**Your instructions:**
Using the integration discussion below, explain in one to three sentences why the Gaussian integral's value must be divided by 2 when it is applied here.

**Quoted passage:**
════════════════
$\displaystyle \int_{0}^{\infty}x^2e^{-x^2}$
If so, how can you integrate it?
Also, what about $\displaystyle \int_0^\infty e^{-x^2}$
Parts won't work this time, my apologies
Wolfram Mathematica Online Integrator
this can be done.
Choose
$\displaystyle u=x$
$\displaystyle dv=xe^{-x^2}dx$
Notice that then v=$\displaystyle \frac{-e^{-x^2}}{2}$
You will then notice that the uv term of the integration by parts is 0 (remember that for definite integrals, this term gets evaluated at the main integral's bounds, i.e., $\displaystyle \infty$ and 0.) What you're left with is
$\displaystyle \frac{1}{2}\int_0^\infty e^{-x^2}$
A rather cool method for that one will use polar coordinates. here's a link:
Gaussian integral - Wikipedia, the free encyclopedia
(note the limits of integration for the Gaussian integral: You will need to divide by 2 (justified as the integrand is an even function)).
════════════════
**Record extracts:**

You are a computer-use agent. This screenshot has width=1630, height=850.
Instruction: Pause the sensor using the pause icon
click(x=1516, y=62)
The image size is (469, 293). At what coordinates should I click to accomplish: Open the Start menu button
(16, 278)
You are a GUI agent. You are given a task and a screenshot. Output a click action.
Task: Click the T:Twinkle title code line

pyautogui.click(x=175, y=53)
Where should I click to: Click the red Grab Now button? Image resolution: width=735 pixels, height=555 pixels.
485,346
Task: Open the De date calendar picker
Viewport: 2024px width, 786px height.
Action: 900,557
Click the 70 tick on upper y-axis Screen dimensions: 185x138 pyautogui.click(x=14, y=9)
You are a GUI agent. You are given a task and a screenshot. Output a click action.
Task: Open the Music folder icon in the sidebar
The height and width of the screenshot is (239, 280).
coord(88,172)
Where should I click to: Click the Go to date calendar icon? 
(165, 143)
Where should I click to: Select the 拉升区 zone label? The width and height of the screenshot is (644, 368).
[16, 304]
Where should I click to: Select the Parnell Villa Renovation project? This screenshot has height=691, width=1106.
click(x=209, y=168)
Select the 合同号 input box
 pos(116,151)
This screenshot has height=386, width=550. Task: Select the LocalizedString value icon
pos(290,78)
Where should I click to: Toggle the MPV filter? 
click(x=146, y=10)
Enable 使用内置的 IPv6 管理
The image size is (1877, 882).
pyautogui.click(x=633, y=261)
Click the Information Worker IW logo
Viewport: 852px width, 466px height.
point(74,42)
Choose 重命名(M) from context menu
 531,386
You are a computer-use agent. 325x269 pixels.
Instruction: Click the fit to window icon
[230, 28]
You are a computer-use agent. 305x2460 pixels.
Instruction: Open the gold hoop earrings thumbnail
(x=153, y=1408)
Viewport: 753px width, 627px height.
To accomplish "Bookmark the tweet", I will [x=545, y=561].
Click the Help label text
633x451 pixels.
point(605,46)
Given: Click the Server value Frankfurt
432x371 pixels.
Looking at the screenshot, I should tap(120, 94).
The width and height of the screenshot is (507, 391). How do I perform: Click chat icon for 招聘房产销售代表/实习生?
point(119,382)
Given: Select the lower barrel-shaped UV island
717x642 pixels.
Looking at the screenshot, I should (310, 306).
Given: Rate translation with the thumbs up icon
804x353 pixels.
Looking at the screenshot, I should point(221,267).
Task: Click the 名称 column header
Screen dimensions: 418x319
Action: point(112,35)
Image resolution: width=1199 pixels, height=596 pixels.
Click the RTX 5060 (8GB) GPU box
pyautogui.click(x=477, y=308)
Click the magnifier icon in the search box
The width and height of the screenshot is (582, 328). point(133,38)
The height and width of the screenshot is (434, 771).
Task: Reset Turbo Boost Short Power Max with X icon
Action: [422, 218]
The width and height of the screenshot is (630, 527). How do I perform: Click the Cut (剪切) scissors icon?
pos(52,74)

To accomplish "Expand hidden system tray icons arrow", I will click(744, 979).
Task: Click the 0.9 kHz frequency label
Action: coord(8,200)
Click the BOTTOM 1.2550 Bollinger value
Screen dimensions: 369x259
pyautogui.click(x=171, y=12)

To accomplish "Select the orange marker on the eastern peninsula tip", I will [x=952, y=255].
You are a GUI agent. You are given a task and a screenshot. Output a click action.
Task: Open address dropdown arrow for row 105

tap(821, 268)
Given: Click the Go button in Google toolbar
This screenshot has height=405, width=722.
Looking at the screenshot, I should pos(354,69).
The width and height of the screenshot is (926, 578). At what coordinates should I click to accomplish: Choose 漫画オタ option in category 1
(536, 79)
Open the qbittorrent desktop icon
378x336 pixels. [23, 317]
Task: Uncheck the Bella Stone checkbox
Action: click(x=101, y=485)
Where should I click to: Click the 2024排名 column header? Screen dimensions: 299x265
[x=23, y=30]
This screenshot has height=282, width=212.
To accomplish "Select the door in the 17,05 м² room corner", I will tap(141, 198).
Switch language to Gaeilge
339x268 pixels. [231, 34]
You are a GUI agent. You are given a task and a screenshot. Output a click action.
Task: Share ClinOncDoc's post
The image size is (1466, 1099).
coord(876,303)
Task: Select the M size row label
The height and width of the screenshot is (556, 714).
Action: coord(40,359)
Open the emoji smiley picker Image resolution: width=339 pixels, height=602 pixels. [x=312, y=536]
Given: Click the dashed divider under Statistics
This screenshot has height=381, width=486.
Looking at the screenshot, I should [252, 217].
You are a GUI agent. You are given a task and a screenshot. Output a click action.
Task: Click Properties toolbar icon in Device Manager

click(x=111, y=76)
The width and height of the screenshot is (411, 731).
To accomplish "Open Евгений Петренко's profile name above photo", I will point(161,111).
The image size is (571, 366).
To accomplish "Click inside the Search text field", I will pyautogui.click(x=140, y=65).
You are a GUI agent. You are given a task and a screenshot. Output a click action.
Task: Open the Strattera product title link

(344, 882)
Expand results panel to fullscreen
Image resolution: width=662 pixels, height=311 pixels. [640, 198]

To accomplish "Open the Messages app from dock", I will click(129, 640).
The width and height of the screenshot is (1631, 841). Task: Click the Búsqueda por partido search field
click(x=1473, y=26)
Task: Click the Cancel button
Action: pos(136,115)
════════════════
**Correct answer:**
The Gaussian integral's limits of integration differ from the 0 to ∞ limits in this problem, so its value must be halved. The discussion says halving is justified because the integrand is an even function.